[Stored data]
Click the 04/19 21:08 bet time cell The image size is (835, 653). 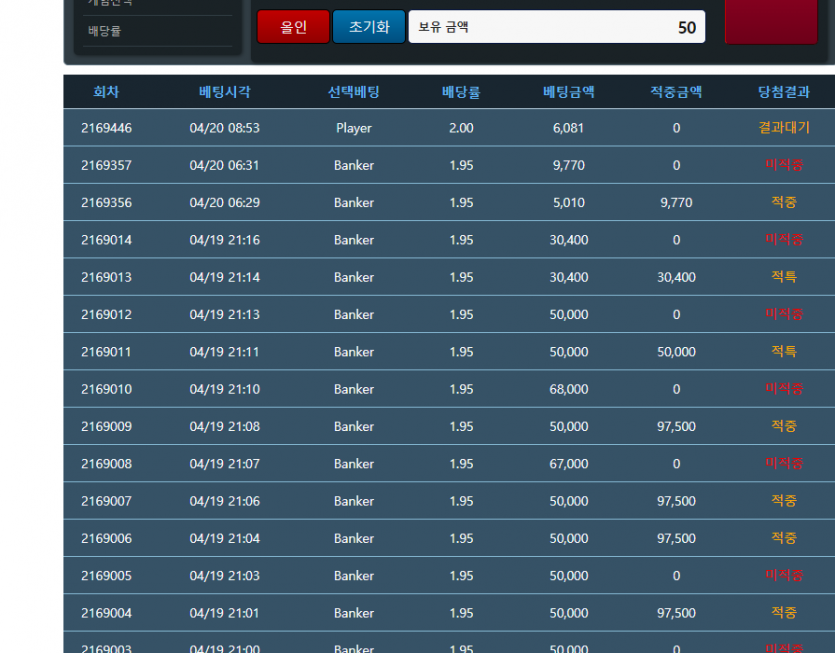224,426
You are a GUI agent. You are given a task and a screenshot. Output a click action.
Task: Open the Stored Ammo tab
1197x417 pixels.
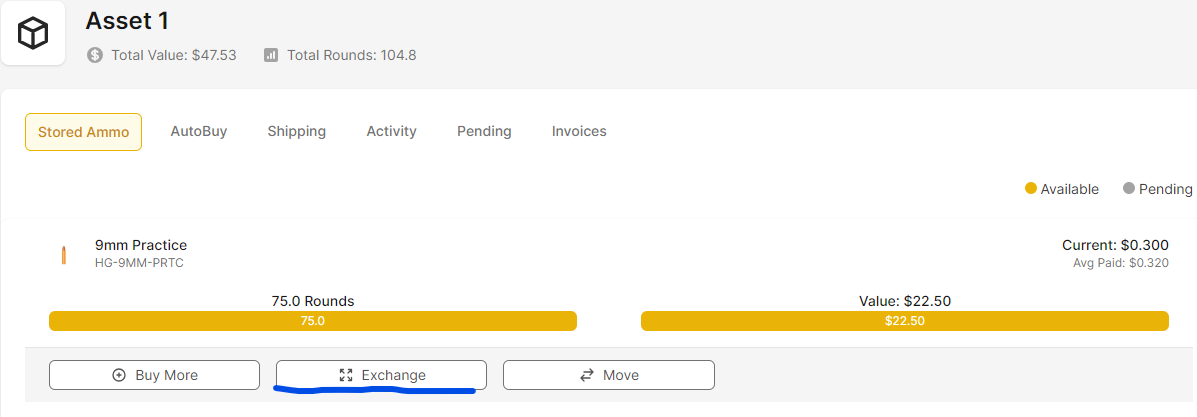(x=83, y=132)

[Work instruction] The required answer is every line from the one containing "You are a GUI" through the last line of the entries, restated word for word and with no pictures.

[Output for this exercise]
You are a GUI agent. You are given a task and a screenshot. Output a click action.
Task: Open the Stored Ammo tab
1197x417 pixels.
(x=83, y=132)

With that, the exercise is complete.